Example 10: Human Genomes – protocol for loading next-gen data
- Download the reference file from the 1000 Genomes Project.
- Unzip the downloaded reference file.
- Then download the FASTA index file.
- Download the annotation. Unzip this annotation file. This file needs to be indexed for Artemis to be able to read it. The reference names need to match the names in the sequence file (human_g1k_v37.fasta). This can be achieved by stripping out the ‘chr’ string from the first column of the gtf file (e.g. chr1 becomes 1) using this perl command:
perl -pi -e 's/^chr//' gencode_v4.annotation.GRCh37.gtf
Then this is sorted and indexed with tabix:
(grep ^"#" gencode_v4.annotation.GRCh37.gtf; grep -v ^"#" gencode_v4.annotation.GRCh37.gtf | sort -k1,1 -k4,4n ) | bgzip > gencode_v4.annotation.GRCh37.sorted.gtf.gz tabix -p gff gencode_v4.annotation.GRCh37.sorted.gtf.gz
- Download some of the alignment data For example download the BAM and the associated index files of the low coverage ILLUMINA data for different samples for chromosome 20:
HG00100.chrom20.ILLUMINA.bwa.GBR.low_coverage.20101123.bam HG00100.chrom20.ILLUMINA.bwa.GBR.low_coverage.20101123.bam.bai
and
HG00236.chrom20.ILLUMINA.bwa.GBR.low_coverage.20101123.bam HG00236.chrom20.ILLUMINA.bwa.GBR.low_coverage.20101123.bam.bai
- Launch Artemis. When Artemis has been launched open the sequence file human_g1k_v37.fasta. From the drop down menu in the entry panel at the top of Artemis, change the view to chromosome 20.

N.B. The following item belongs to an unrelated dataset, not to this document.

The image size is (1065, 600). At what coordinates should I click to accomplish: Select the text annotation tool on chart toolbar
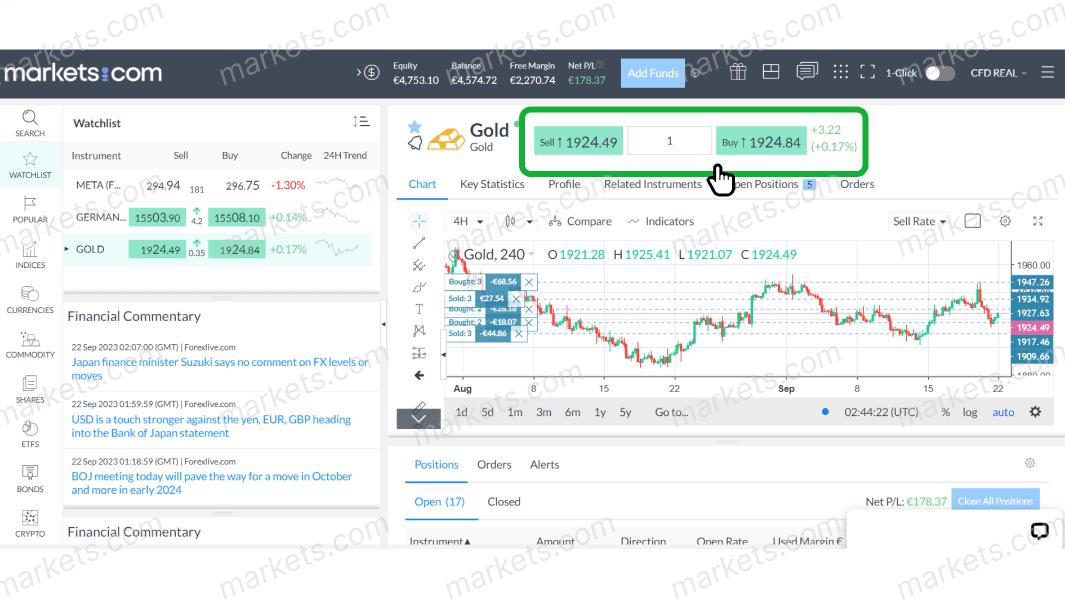click(x=420, y=309)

- Read the annotation file into Artemis gencode_v4.annotation.GRCh37.sorted.gtf.gz (from the ‘File’ menu select the ‘Read An Entry’ option).
- Read the BAM files into Artemis (‘File’ → ‘Read BAM /VCF…’).

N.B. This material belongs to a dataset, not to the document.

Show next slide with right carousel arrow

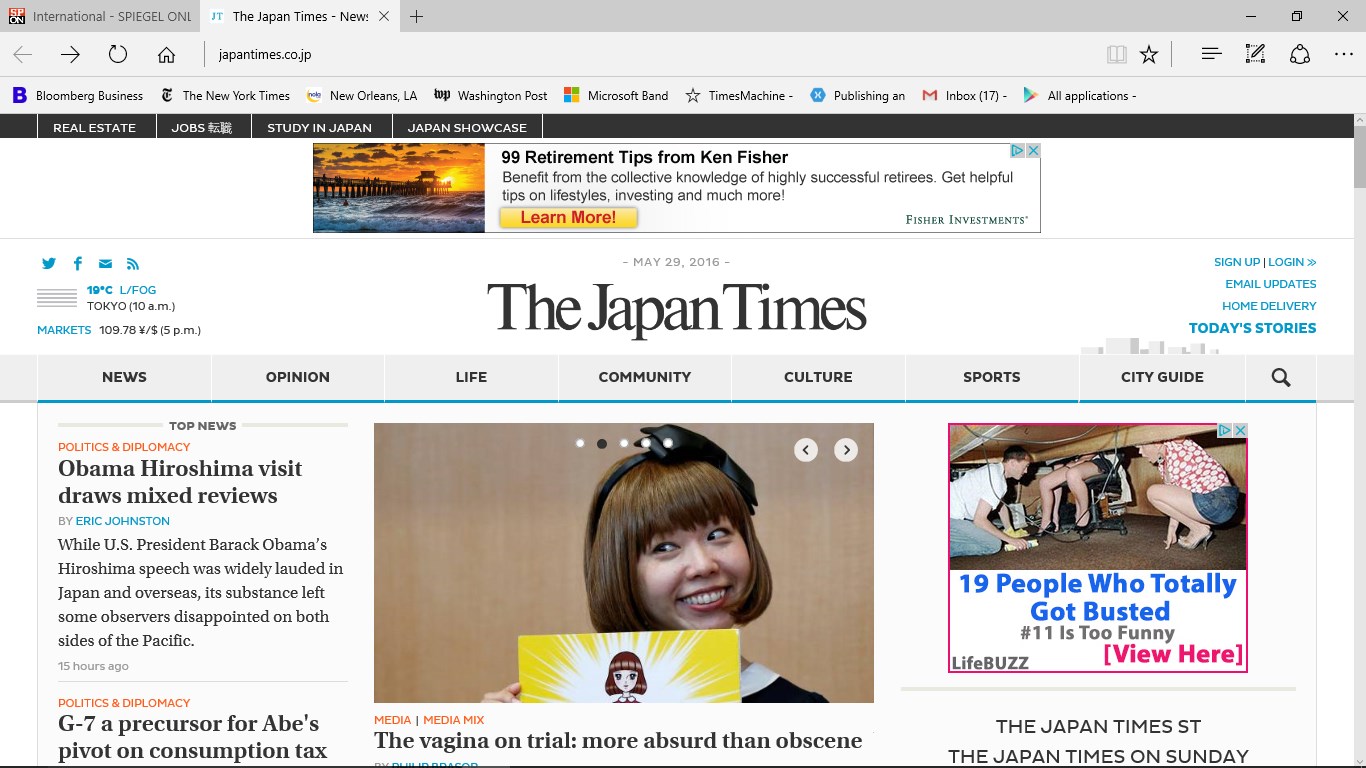pyautogui.click(x=846, y=450)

- You will then get a message to indicate that Artemis is displaying reads for Chromosome 20 (rather than the default chromosome 1).
- To differentiate reads from each BAM right click in the BAM view and select ‘Colour By’ → ‘Coverage Plot Colours’.
Usage:
Note: A minimum Java version of 1.8 is required to load the next-generation file formats.

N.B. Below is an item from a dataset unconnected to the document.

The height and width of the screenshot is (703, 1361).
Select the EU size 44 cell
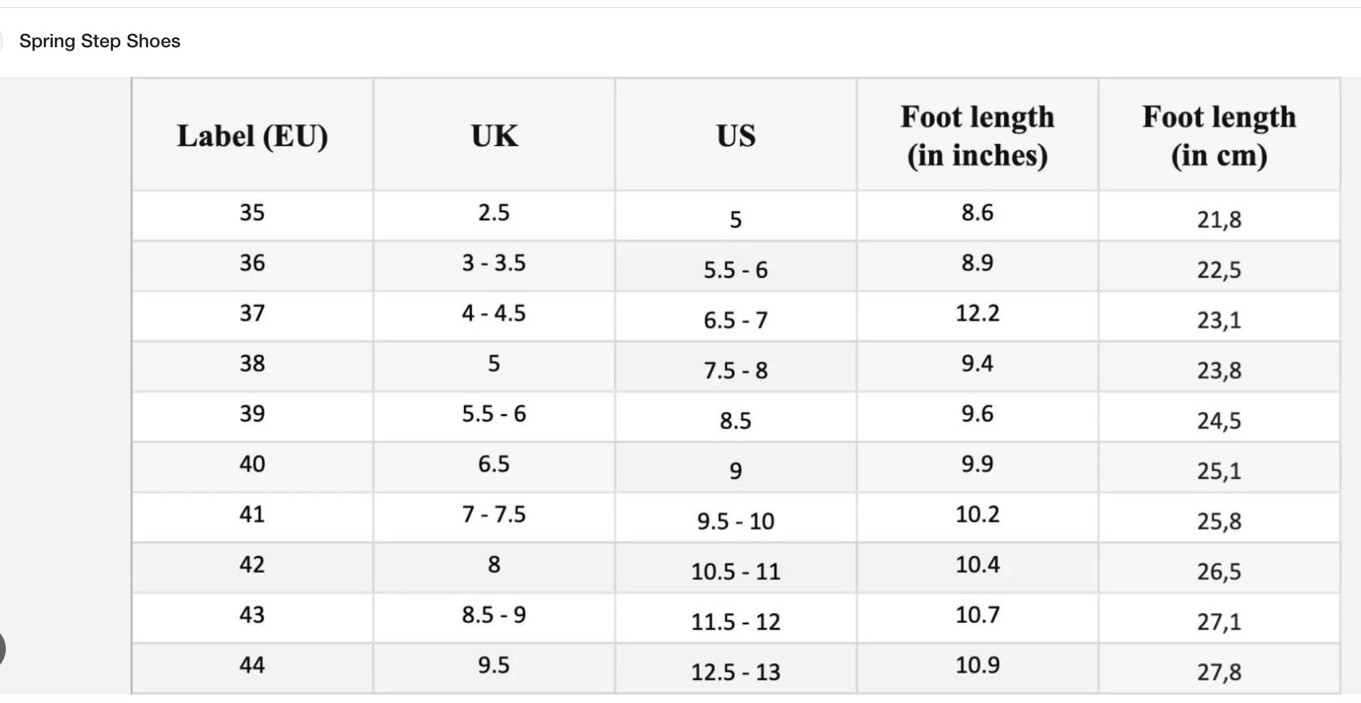252,666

Artemis and ACT can be downloaded and run as standalone tools and used to browse indexed BAM, VCF (Variant Call Format) and BCF (Binary VCF) files on a users local machine. Please see our GitHub page for additional information, download and installation instructions.
Artemis and ACT read BAM files that has been sorted and indexed using SAMtools. This provides an integrated BamView panel displaying sequence alignment mappings to a reference sequence (see Example 1 above).
Variant Call Format (VCF) files can also be read (see Example 3 above). The VCF files need to be compressed and indexed using bgzip and tabix respectively (see the tabix manual and download page). The compressed file gets read in (e.g. file.vcf.gz) and below are the commands for generating this from a VCF file:
bgzip file.vcf tabix -p vcf file.vcf.gz
Alternatively a BCF file can be indexed with BCFtools and read into Artemis or ACT.
As with reading in multiple BAM files, it is possible to read a number of (compressed and indexed) VCF files by listing their full paths in a single file. They then get displayed in separate rows in the VCF panel.